TEXT EXCERPT
One of Virginia's greatest cities, Norfolk is home to the world's largest naval base, Naval Station Norfolk. Among its notable landmarks, Battleship Wisconsin, an Iowa-class ship was one of the largest constructed by the U.S. Navy and served for over 50 years, surviving World War II and the Korean War, following which it became a training ship for several years till being upgraded and seeing action in Operation Desert Storm. Having earned six battle stars, the ship today is open to visitors wishing to learn more about naval history. It's not all about the navy though, as the city also features its fair share of cultural and educational attractions like the Chrysler Museum of Art, Norfolk Botanical Garden and Virginia Zoo. The port town is also host to a dynamic art scene, upbeat nightlife, and a great waterfront district with plenty of entertainment.

WHAT YOU WILL DO
Please pick up the Norfolk passage where it ends and write what comes next.

EXCERPTED DATA
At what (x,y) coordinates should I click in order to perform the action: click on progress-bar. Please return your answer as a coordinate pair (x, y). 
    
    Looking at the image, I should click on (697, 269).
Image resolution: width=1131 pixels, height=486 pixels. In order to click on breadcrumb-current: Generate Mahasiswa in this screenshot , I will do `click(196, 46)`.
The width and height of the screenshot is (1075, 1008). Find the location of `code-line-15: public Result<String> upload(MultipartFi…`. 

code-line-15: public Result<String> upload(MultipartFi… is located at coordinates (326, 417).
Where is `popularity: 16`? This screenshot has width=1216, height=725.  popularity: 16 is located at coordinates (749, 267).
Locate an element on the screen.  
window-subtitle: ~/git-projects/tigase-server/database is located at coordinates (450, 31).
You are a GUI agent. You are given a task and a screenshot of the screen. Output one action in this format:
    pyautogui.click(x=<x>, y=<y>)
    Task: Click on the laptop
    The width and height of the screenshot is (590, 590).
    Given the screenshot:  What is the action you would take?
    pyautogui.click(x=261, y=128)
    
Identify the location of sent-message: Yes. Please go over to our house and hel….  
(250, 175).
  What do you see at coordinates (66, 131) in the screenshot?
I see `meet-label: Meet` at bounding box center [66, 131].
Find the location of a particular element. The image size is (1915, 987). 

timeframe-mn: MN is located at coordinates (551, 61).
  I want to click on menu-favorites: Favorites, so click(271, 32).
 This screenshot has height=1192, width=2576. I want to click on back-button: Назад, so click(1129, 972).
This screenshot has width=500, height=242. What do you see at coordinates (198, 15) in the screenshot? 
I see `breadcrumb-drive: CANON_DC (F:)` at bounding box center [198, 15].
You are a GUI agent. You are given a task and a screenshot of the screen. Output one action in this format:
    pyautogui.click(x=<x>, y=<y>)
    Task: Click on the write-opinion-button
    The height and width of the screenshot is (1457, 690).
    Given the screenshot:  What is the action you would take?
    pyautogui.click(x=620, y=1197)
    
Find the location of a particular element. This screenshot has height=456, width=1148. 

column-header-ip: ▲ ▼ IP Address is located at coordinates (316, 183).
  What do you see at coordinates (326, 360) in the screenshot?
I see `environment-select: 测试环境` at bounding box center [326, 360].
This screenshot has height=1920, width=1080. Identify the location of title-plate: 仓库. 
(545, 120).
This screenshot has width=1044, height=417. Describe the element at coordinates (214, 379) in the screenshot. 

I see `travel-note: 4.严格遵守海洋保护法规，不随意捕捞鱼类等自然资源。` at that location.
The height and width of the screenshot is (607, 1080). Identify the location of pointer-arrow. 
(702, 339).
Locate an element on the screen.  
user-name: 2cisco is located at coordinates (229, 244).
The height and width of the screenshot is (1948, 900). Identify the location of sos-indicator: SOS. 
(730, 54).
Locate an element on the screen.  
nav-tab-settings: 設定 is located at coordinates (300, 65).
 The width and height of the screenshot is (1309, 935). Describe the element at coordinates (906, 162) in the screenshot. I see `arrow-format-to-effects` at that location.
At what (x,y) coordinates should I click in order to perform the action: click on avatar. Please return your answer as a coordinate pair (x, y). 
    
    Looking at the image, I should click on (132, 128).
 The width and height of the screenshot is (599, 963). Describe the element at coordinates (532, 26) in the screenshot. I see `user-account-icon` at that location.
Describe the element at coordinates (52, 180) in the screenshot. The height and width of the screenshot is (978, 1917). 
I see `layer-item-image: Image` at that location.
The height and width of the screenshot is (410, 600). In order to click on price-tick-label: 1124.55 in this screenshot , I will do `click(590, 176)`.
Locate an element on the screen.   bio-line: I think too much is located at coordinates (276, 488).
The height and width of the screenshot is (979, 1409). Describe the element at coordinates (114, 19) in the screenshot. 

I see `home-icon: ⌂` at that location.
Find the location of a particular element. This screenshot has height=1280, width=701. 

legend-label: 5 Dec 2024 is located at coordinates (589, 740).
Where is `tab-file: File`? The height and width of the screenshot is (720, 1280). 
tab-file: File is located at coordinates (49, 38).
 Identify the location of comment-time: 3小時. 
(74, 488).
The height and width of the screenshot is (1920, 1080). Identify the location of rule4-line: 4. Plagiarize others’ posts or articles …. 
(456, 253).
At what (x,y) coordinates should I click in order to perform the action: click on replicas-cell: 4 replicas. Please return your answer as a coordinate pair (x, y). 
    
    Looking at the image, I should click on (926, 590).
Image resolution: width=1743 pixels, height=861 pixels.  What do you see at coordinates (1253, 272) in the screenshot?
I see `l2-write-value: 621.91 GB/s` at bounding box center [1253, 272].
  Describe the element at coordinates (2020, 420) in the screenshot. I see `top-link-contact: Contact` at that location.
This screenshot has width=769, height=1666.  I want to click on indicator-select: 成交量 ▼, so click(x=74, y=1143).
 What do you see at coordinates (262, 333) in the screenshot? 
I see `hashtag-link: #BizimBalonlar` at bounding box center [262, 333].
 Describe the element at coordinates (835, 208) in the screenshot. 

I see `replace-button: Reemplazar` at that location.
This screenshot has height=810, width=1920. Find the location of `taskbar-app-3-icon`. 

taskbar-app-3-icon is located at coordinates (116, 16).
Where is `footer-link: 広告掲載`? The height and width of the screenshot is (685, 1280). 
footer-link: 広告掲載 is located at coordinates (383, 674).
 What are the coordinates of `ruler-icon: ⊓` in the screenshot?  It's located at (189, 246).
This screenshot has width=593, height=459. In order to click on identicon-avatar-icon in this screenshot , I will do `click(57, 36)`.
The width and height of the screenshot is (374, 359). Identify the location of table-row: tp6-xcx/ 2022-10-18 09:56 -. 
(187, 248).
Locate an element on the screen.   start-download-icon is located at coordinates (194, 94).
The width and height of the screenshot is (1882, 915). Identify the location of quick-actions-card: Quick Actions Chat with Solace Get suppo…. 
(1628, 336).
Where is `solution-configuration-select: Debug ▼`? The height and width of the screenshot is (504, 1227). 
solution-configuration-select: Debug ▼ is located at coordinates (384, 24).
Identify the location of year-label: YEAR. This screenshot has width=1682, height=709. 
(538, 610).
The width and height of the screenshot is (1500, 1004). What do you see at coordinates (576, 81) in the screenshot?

WRITTEN ANSWER
St. Paul's dates back to 1739, making it one of the oldest original colonial buildings in Norfolk, but the history of the parish goes back even farther than that. Today, visitors to the church can still see a cannonball that was lodged there in 1776. The church also houses some historic grave sites dating back to the 17th Century.
This tall monument, found in the West Point Cemetery, is one of the one African-American Civil War monuments in the South. After a long, fraught building process, the monument was finally completed in 1920, in honor of all the African-American soldiers that lost their lives. The soldier depicted at the monument's top is Sergeant William H. Carney, the son of two emancipated slaves. The monument bears an inscription in his honor - and all the other soldiers that died - at the base.